Expected behavior of setPairMask

Niklas Thompson

unread,

Feb 13, 2023, 7:14:20 PM2/13/23

to diffpy-users

Hello,

I frequently encounter the use case where I would like to calculate the partial PDF of a large structure (typically a frame from an MD simulation), where I only include a few atom pairs, e.g., the intramolecular pairs from a molecule, while ignoring everything else in its environment (e.g., solvent molecules). In principle, I *feel* like I should be able to do this in one of two ways using the DebyePDFCalculator:

(1) Extract the coordinates of the molecule of interest from the rest of the coordinates, pack these into a Structure() object, and pass that to the calculator.
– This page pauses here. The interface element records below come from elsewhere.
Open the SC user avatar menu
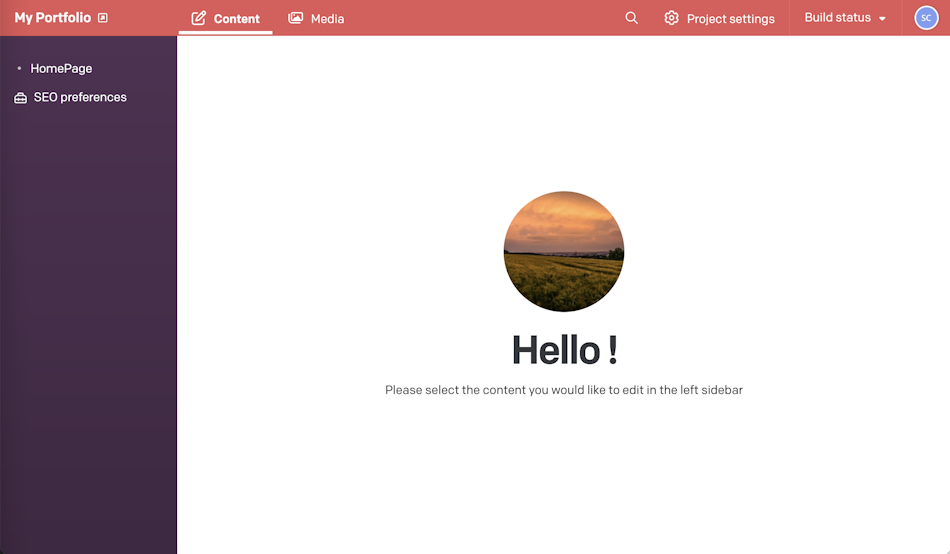 point(926,18)
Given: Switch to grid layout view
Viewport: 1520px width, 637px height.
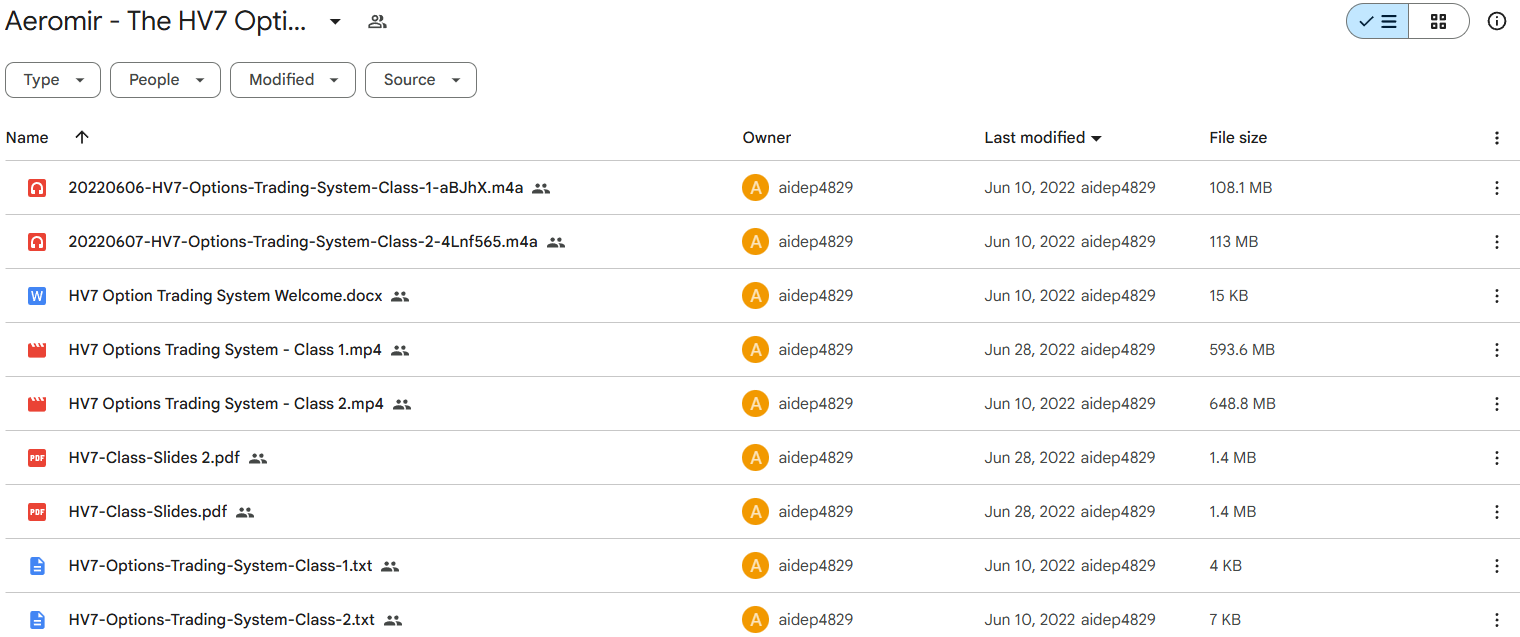Looking at the screenshot, I should 1438,21.
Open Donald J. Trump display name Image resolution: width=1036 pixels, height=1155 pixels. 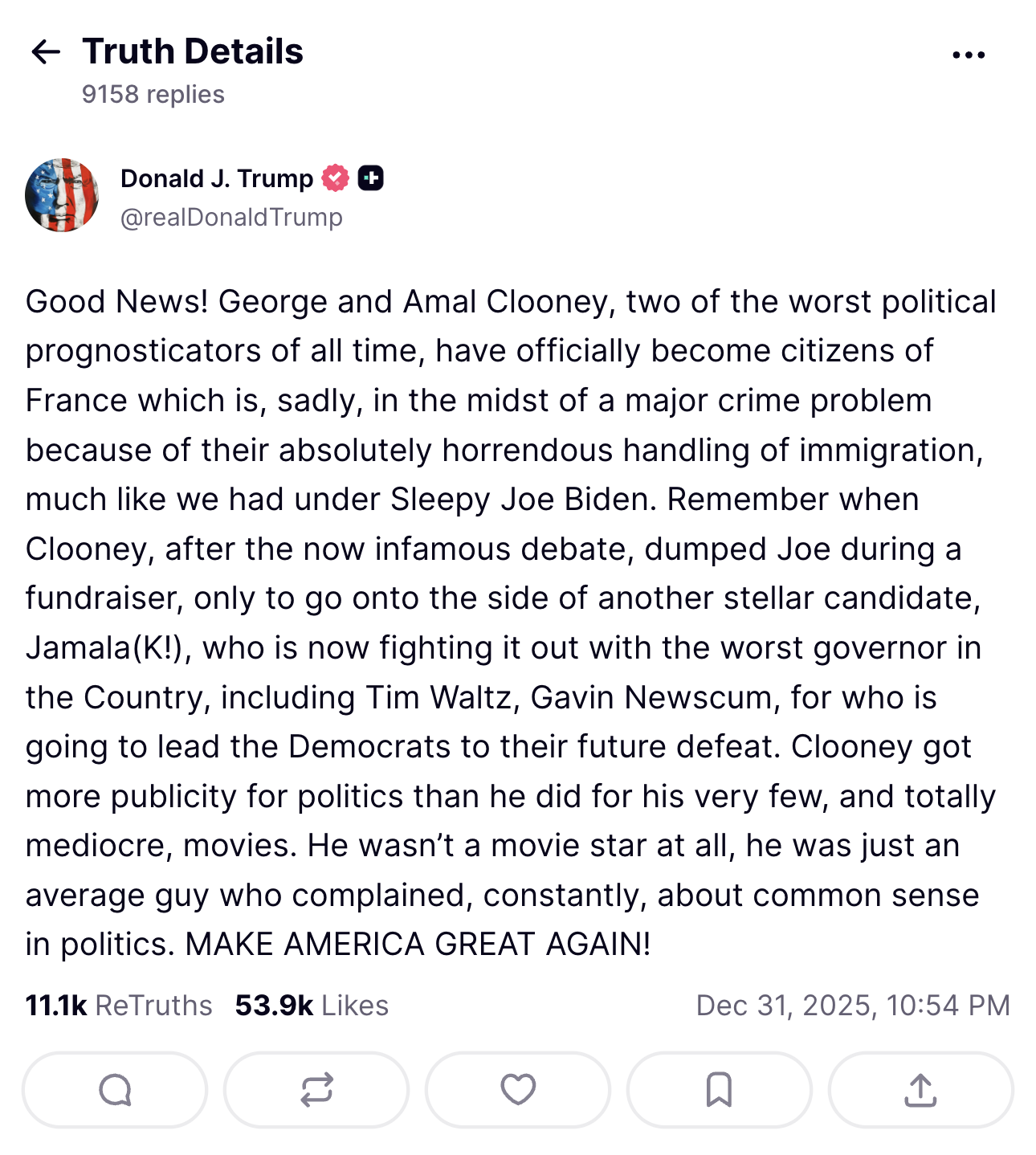click(x=217, y=178)
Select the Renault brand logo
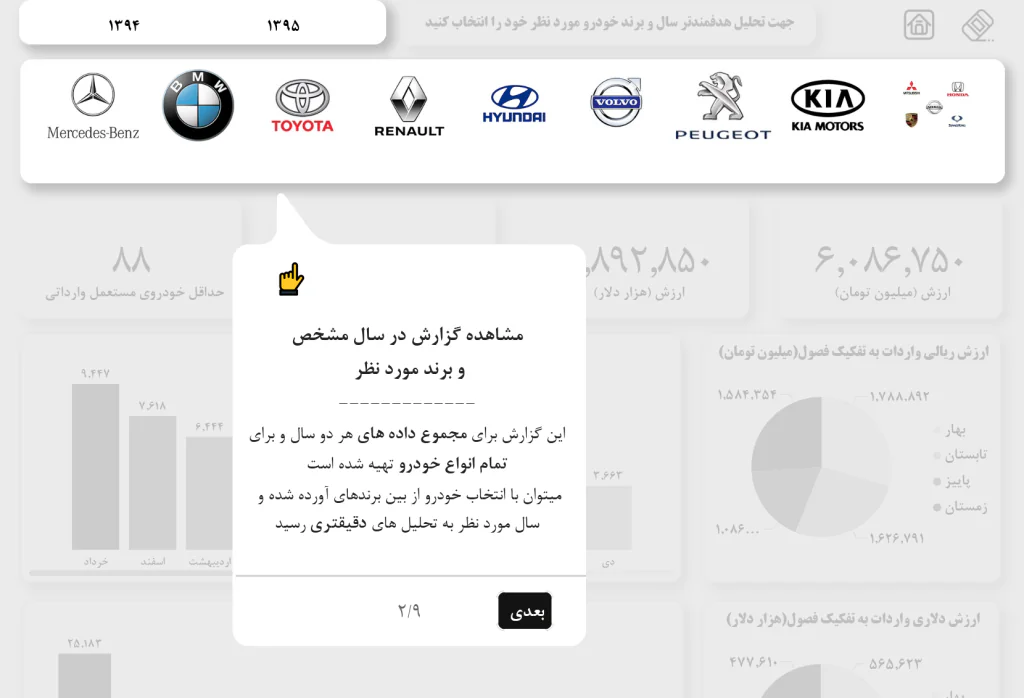This screenshot has height=698, width=1024. 408,105
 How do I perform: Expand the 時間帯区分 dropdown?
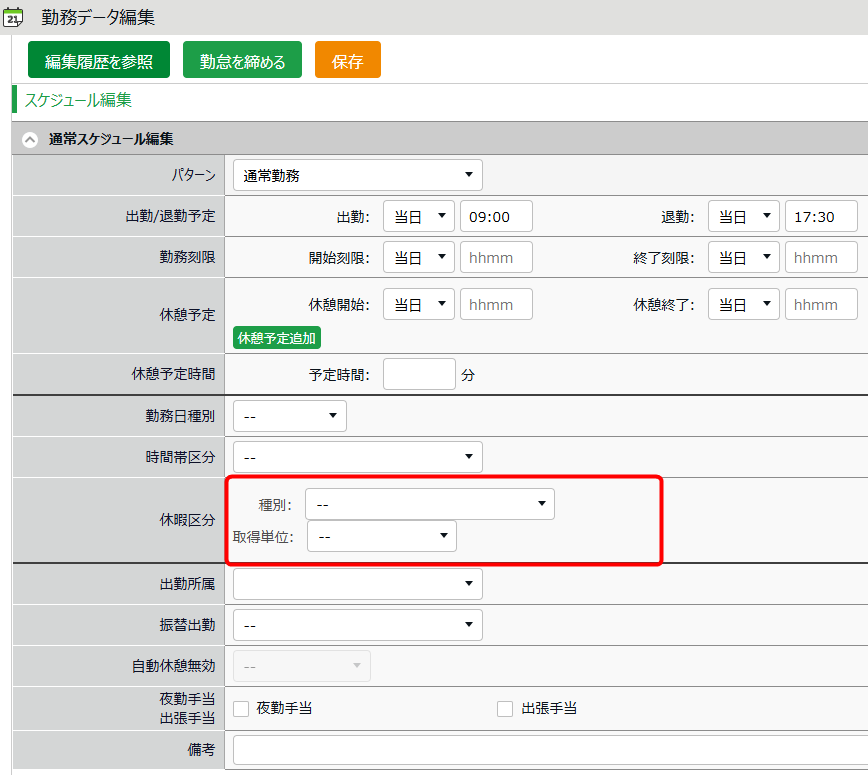click(x=357, y=457)
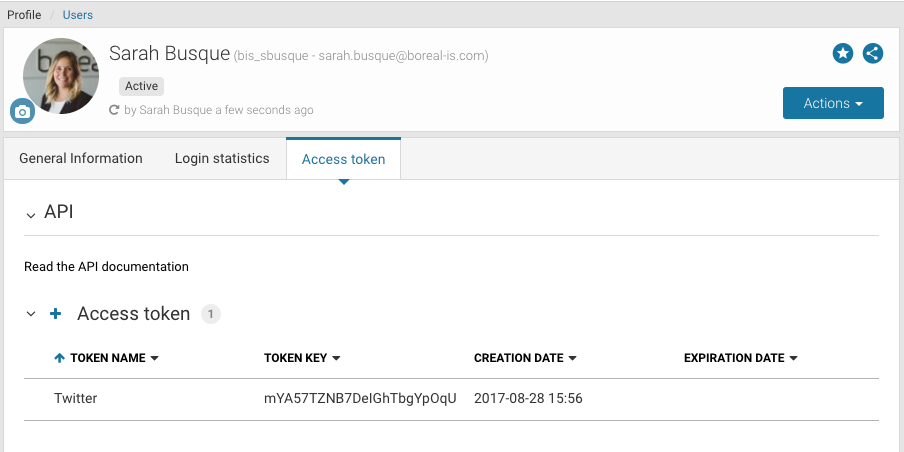The width and height of the screenshot is (904, 452).
Task: Select the Twitter token row
Action: [x=76, y=399]
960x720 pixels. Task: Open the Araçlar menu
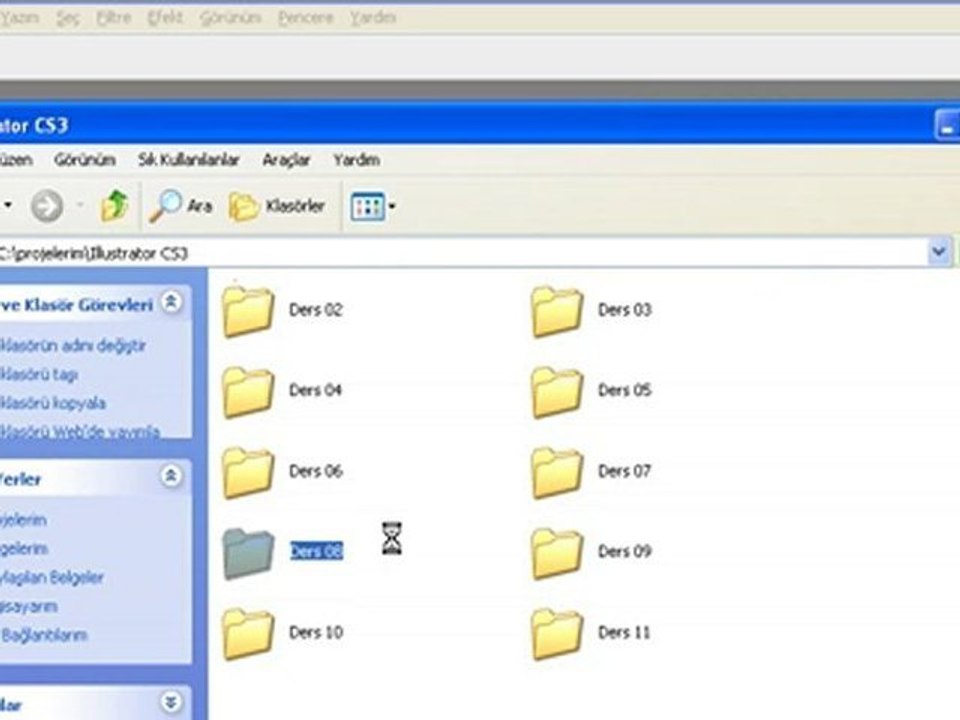coord(286,160)
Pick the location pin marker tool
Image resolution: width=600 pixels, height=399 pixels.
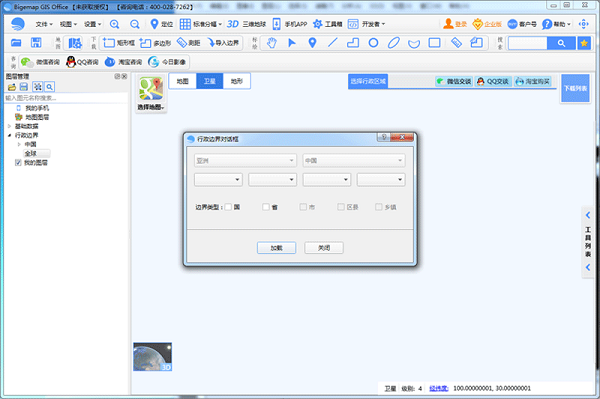(312, 43)
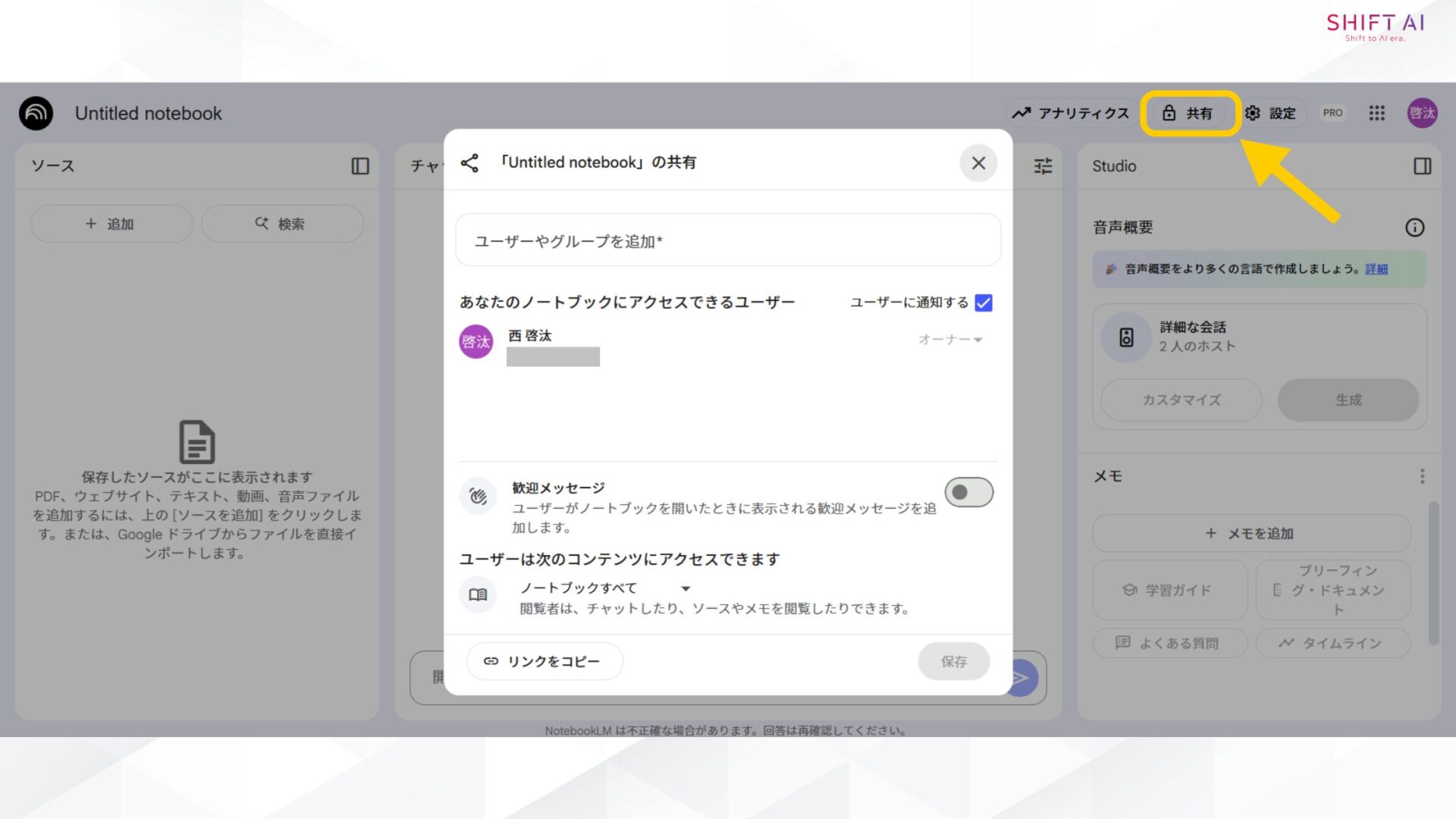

(2) Pass the calculator all of the coordinates, but then set a suitable pair mask so all of the unwanted pairs are not calculated in the Q-space summation.

However, these two approaches do not yield identical results; I attach an example below where the PDF is calculated from either (1) the isolated structure of a molecule solvated in a box of water, (2) the whole box, but with a pair mask only including the atoms in the molecule. As you can see, there are significant differences between the two approaches. Looking in reciprocal space, the computed F(Q)'s seem to be different only by a smooth polynomial factor, i.e. F_1(Q) = F_2(Q) * P(Q), but I don't understand how this produces the large error in real-space.

The only difference between how these two calculations are performed, to my knowledge, is that the calculator is "aware" of (say) the density of the full system in (2), which maybe is included in some opaque PDF baseline calculation, but intuitively I wouldn't think that this would result in the sharp "peaky" discrepancies between the two calculations.

Is this the expected behavior of setPairMask, or have I uncovered an error? For completeness, below I include a python script and the relevant xyz files to reproduce the attached plot.

Best,

Nik

pairmask_testing.pdf

pairmask_test.py

isolated.xyz

frame.xyz

Niklas Thompson

unread,

Feb 14, 2023, 12:25:52 PM2/14/23

to diffpy-users

Here's the issue in an even simpler system:

------------------------------------------------------------------------------------------------

from diffpy.structure import loadStructure
from diffpy.srreal.pdfcalculator import DebyePDFCalculator

# Create Pt dimer embedded in Cr matrix

embedded = Structure()
embedded.addNewAtom(atype='Pt', xyz=[0, 0, 1])
embedded.addNewAtom(atype='Pt', xyz=[0, 0, -1])
embedded.addNewAtom(atype='Cr', xyz=[3, 0, 0])
embedded.addNewAtom(atype='Cr', xyz=[-3, 0, 0])
embedded.addNewAtom(atype='Cr', xyz=[0, 3, 0])
embedded.addNewAtom(atype='Cr', xyz=[0, -3, 0])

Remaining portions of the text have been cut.